Sum 7+10+13+15+...+97+100 = ?

[dduclam]

Find the sum:

[tex]P= 7+10+13+15+...+97+100[/tex]

[Math Tutor]

Are you shure that the problem is not
P = 7 + 10 + 13 + 16 + ... + 97 + 100 ?

[dduclam]

Are you shure that the problem is not
P = 7 + 10 + 13 + 16 + ... + 97 + 100 ?

Yes,thank you,teacher P = 7 + 10 + 13 + 16 + ... + 97 + 100

[icb]

This is an arithmetical progression.

[prasanna_chandran]

1st term is 7, last term is 100, d- common difference is 3.
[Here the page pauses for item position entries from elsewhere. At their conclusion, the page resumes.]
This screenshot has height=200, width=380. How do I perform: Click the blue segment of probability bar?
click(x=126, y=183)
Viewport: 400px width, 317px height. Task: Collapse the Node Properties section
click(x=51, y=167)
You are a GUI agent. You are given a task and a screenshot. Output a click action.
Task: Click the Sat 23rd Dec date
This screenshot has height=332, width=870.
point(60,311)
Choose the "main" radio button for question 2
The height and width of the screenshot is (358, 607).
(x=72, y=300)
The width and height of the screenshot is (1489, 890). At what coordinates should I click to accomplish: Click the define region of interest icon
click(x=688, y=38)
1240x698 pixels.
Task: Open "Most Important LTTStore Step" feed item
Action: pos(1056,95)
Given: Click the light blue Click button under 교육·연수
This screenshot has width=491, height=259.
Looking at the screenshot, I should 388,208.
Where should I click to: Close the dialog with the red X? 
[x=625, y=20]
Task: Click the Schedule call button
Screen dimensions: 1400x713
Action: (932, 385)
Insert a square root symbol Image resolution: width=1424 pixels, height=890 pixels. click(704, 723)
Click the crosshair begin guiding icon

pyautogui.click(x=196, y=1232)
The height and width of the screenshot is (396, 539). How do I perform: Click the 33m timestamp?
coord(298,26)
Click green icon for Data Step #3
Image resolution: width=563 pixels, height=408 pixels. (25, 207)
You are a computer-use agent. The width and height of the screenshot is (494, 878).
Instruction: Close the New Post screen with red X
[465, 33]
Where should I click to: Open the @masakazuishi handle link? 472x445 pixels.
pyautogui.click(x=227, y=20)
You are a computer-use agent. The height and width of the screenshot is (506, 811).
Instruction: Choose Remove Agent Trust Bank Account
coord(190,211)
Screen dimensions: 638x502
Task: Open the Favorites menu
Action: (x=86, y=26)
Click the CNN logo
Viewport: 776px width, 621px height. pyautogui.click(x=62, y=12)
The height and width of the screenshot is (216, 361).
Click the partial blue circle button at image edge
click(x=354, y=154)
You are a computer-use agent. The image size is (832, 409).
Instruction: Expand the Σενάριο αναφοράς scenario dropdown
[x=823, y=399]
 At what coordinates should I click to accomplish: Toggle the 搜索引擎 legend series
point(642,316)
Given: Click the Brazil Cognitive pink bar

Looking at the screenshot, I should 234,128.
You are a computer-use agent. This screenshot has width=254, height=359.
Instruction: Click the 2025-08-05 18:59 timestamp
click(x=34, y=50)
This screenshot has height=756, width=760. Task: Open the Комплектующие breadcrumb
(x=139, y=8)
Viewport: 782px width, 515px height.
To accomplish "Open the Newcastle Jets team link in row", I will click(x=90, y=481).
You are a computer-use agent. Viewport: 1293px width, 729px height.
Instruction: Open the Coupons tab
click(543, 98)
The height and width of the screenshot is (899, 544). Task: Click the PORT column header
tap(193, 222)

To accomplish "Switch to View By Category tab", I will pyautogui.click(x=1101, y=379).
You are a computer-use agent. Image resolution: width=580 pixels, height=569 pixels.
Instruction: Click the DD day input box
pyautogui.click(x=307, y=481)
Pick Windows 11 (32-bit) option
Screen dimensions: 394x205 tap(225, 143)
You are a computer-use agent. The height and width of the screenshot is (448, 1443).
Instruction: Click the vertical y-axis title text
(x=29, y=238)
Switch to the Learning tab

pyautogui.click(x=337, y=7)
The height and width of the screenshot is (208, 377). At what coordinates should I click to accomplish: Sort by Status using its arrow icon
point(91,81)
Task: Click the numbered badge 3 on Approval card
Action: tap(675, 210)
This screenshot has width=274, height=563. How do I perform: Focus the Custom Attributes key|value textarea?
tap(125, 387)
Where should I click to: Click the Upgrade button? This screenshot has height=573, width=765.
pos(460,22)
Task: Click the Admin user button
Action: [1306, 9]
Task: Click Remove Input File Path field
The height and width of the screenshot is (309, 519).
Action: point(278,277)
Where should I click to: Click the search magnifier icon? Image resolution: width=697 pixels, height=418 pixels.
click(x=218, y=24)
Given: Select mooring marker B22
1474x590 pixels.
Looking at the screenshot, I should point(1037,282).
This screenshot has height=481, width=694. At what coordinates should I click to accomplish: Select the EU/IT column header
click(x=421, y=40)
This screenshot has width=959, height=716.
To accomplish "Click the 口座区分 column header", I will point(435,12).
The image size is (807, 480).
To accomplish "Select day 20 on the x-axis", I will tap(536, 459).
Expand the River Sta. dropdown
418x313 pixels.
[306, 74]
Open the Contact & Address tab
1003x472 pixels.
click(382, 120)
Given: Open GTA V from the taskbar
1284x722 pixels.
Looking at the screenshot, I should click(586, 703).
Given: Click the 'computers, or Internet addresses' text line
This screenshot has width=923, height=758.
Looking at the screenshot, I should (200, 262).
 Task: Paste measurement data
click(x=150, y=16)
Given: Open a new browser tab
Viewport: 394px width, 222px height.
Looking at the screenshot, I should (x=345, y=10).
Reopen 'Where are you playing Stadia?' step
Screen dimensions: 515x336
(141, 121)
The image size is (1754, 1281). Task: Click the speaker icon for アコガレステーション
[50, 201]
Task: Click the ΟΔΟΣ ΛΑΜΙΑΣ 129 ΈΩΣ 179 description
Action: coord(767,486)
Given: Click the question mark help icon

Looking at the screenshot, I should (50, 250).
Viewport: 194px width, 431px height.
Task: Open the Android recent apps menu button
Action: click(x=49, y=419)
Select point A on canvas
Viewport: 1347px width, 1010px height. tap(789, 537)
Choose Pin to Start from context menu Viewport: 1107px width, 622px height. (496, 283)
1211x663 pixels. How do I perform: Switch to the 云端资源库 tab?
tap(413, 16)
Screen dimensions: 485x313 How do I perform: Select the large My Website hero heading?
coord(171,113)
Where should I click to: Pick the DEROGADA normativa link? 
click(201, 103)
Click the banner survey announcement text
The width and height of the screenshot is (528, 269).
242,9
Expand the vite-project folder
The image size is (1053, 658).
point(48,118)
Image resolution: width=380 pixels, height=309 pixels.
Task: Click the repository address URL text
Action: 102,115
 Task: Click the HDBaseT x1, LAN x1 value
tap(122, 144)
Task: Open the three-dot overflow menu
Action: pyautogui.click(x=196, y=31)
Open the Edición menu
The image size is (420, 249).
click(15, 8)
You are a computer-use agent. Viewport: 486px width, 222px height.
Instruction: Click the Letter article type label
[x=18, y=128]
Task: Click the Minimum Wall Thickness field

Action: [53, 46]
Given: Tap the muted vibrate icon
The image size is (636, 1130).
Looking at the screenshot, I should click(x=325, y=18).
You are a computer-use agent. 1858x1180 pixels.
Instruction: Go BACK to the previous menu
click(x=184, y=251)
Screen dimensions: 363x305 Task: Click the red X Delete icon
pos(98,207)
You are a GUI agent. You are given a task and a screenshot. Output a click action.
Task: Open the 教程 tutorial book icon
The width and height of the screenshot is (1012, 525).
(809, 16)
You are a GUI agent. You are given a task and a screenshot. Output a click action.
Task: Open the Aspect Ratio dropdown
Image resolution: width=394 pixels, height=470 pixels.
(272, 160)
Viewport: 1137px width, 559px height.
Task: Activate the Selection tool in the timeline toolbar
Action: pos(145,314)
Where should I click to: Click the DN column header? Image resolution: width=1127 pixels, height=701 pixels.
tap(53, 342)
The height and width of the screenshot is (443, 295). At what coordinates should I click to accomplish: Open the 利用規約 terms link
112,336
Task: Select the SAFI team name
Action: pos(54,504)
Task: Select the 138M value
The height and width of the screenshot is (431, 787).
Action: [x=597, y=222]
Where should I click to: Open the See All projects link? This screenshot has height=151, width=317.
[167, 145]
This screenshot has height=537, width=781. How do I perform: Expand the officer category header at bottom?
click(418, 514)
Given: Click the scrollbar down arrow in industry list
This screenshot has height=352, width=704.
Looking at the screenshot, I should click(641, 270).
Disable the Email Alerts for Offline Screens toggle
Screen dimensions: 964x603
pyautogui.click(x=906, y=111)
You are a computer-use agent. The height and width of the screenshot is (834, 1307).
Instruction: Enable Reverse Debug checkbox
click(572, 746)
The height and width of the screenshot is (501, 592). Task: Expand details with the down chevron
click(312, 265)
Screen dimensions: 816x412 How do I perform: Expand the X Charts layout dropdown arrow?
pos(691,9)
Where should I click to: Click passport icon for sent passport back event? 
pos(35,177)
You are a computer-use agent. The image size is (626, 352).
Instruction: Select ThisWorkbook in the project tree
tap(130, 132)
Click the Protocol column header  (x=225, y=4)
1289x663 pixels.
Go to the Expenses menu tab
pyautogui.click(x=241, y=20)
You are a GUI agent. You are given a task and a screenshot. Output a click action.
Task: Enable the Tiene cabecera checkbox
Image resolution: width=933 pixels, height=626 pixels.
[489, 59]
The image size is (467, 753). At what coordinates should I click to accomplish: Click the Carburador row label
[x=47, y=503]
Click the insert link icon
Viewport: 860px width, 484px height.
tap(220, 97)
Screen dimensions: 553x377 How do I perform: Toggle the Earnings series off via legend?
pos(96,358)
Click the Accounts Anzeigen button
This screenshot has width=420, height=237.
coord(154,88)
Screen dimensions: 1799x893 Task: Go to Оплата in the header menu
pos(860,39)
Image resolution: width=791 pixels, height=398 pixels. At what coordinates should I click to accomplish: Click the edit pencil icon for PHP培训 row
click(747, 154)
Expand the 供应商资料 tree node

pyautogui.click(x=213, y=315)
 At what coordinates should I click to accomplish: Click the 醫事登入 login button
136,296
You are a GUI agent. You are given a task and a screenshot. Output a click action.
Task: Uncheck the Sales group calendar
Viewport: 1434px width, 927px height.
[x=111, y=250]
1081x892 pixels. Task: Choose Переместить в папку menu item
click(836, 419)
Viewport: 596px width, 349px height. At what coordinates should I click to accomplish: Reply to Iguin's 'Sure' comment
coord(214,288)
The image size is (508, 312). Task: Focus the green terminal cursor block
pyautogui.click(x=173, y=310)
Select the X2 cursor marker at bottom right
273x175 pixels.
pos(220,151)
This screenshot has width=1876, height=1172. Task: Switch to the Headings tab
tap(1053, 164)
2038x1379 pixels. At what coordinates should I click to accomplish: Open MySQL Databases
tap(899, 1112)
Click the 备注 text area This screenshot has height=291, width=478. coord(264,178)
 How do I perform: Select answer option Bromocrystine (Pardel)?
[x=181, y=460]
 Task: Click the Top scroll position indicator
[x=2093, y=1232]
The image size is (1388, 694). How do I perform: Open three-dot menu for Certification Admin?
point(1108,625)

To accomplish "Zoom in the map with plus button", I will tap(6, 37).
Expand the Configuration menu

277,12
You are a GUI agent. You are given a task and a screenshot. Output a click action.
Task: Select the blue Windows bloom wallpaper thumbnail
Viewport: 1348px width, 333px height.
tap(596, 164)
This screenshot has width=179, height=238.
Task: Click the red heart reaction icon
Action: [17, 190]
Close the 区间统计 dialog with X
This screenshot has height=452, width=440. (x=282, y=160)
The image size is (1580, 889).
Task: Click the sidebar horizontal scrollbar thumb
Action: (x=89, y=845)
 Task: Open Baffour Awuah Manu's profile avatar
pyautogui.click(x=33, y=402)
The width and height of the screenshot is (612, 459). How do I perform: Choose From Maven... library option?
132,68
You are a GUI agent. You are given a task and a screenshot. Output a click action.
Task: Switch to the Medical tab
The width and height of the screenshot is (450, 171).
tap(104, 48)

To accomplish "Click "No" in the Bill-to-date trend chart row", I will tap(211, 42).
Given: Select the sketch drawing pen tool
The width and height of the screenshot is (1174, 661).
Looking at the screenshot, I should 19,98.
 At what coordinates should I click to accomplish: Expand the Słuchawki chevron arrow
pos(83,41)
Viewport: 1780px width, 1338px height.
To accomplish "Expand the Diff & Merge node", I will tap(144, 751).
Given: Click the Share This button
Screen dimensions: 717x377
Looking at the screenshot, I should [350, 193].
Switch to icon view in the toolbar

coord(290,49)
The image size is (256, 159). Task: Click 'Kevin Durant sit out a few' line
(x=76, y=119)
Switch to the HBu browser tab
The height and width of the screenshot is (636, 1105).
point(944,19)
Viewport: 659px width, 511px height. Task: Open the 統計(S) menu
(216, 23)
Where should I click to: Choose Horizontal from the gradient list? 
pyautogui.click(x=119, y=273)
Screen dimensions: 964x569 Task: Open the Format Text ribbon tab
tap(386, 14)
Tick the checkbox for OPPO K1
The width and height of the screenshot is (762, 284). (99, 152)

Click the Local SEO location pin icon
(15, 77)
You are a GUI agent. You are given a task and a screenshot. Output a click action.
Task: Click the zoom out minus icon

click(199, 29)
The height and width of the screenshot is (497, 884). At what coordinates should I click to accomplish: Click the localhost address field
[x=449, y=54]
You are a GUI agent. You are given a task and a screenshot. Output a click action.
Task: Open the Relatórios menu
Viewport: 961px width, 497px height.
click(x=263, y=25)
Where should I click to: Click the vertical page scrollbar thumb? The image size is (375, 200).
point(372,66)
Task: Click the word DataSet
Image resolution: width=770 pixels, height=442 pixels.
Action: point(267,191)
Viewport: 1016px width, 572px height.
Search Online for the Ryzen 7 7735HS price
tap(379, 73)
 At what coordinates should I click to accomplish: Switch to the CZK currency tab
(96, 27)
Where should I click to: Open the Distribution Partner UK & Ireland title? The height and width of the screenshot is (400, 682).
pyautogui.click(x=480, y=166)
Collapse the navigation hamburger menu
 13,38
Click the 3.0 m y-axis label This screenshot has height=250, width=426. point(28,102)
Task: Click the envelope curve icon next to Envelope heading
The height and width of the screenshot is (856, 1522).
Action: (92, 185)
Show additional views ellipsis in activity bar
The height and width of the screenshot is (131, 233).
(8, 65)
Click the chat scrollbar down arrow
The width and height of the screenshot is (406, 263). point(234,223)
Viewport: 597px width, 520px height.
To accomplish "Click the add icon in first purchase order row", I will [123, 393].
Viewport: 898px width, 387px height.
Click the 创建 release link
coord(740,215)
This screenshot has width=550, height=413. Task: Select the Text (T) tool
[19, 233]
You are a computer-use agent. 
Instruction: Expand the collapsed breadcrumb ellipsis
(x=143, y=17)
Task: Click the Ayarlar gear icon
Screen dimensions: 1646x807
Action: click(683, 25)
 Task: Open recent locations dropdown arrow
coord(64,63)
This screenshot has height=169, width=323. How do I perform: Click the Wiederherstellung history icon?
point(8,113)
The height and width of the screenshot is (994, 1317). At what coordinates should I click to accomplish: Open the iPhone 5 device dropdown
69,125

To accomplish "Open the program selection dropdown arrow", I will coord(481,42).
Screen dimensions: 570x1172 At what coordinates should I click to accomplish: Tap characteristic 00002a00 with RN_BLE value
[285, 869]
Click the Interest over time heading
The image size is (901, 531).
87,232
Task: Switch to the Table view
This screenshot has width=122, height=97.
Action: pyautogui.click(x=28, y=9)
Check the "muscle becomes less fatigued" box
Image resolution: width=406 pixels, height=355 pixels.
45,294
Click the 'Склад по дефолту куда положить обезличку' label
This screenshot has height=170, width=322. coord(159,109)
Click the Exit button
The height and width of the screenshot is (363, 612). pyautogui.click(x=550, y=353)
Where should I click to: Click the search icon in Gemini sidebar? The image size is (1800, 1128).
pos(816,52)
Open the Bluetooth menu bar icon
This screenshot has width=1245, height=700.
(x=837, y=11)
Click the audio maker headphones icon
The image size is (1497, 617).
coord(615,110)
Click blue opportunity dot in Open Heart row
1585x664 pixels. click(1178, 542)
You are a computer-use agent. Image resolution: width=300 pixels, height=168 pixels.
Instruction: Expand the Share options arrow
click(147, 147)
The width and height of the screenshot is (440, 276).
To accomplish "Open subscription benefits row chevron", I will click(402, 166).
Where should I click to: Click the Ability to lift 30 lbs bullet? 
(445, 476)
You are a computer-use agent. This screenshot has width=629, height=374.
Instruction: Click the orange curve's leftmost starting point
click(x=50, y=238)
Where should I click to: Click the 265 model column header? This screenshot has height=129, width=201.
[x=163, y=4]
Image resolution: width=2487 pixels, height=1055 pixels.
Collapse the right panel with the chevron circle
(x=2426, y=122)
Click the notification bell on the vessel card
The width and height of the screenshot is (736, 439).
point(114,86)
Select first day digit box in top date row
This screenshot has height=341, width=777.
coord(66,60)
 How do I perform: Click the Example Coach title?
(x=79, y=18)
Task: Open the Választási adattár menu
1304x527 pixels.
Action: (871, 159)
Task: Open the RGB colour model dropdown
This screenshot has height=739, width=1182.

So we need only n, to find out the Sn=1/2 (a 1st term + a nth term) * n

=1/2*(7+100)*n

100=(7+31*3) , where a=7, 3=d, and a(nth) term = 100, and 31 is the (n-1)th term.

total terms= 32.

Sn= 1/2(7+100)*32= 16*107=1712.

[burgess]

Find the sum:

[tex]P= 7+10+13+16+...+97+100[/tex]

It is an arithmetic progression
a=7, n,d=3
first we will find out number of terms
7 + (n-1)*3 =100
n-1=93/3=31 => n=32

Sum = n/2 *[first term + last term] = 16*107

[Alicelewis11]

Yes, we can use this formula to sum all integers (N(N + 1))/2...............

[burgess]

Use the arithmetic series formulas

Find the sum:

[tex]P= 7+10+13+15+...+97+100[/tex]

[zaiveca]

This is really great!

[leesajohnson]

Sum 7+10+13+15+...+97+100 = ?

The answer for this question is 1712.